- _Written task_:
Starting with the line that contains "This screenshot has" and going on through the end of the entries below, write out every line again, requests included, and shift each answer coordinate by adding 140 to it. Leave the pictures out.

- _Entries shown_:

***

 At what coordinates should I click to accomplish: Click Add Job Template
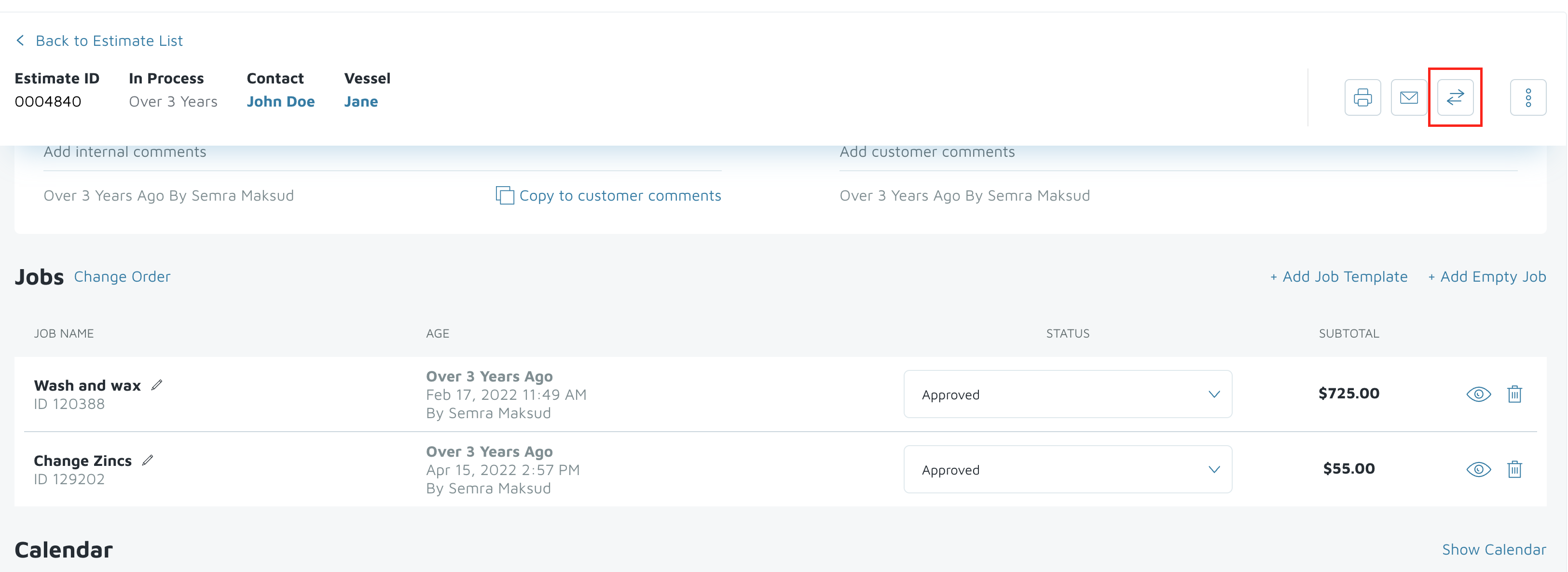(1338, 277)
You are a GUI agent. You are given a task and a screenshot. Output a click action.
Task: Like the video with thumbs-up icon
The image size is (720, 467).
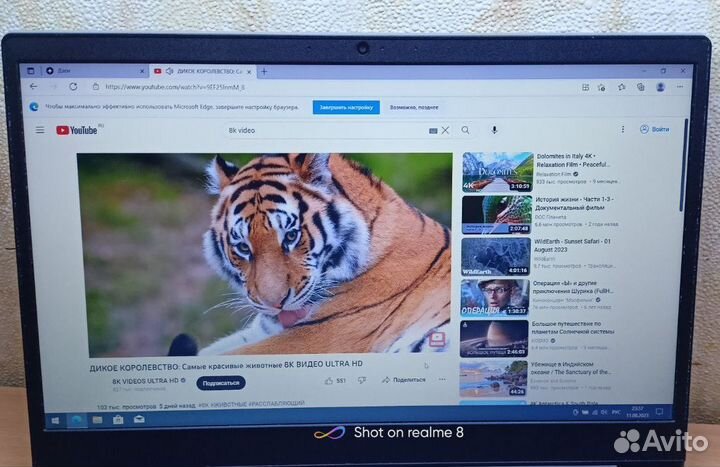pyautogui.click(x=331, y=380)
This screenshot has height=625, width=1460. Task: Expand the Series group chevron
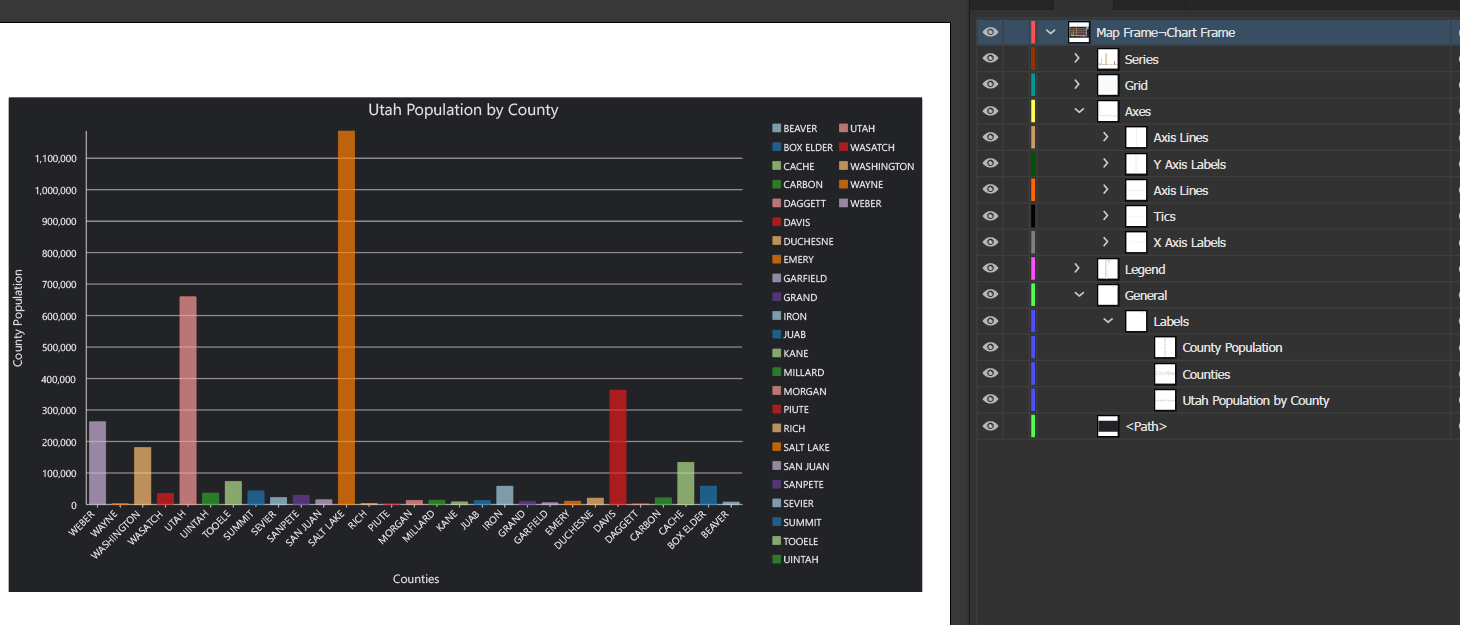(x=1078, y=58)
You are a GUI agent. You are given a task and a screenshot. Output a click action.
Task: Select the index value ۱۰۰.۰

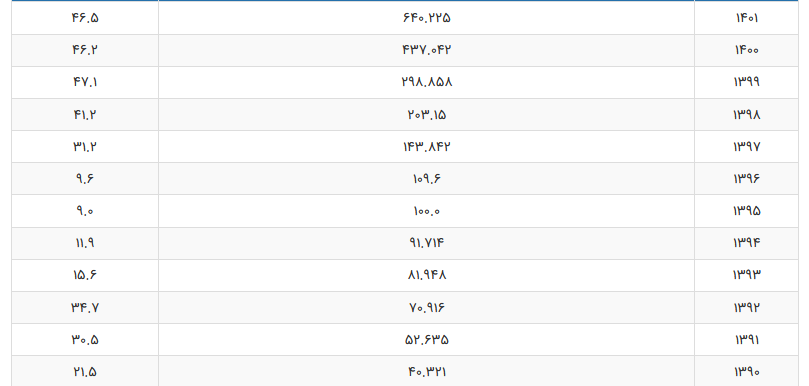(x=426, y=211)
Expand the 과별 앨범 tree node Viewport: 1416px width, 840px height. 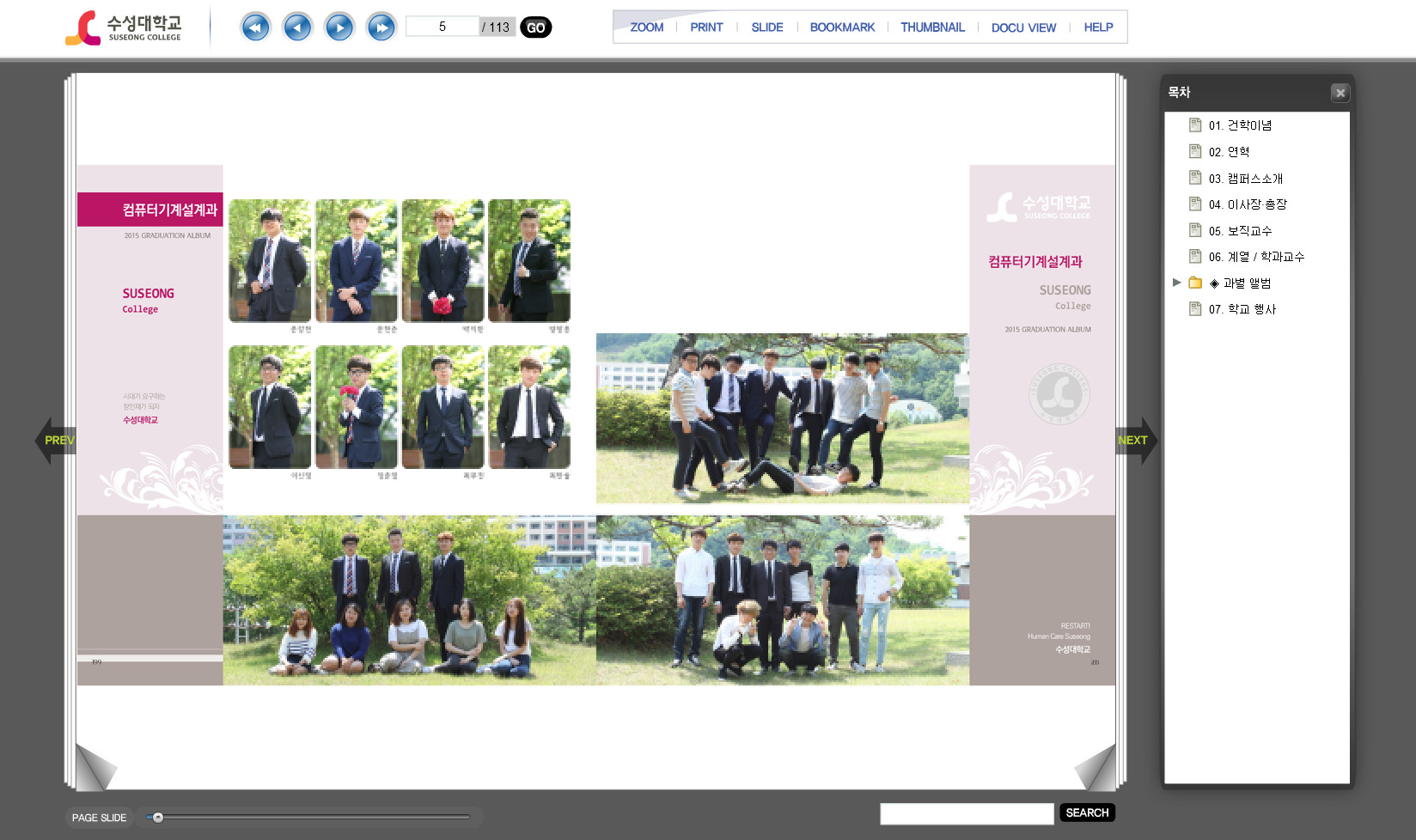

***

- _Response to this exercise_:
This screenshot has height=625, width=1460. Task: Expand the Series group chevron
(x=1218, y=198)
You are a GUI agent. You are given a task and a screenshot. Output a click action.
Task: Select the index value ۱۰۰.۰

(x=566, y=351)
Expand the 과별 앨범 tree node Viewport: 1416px width, 840px height. 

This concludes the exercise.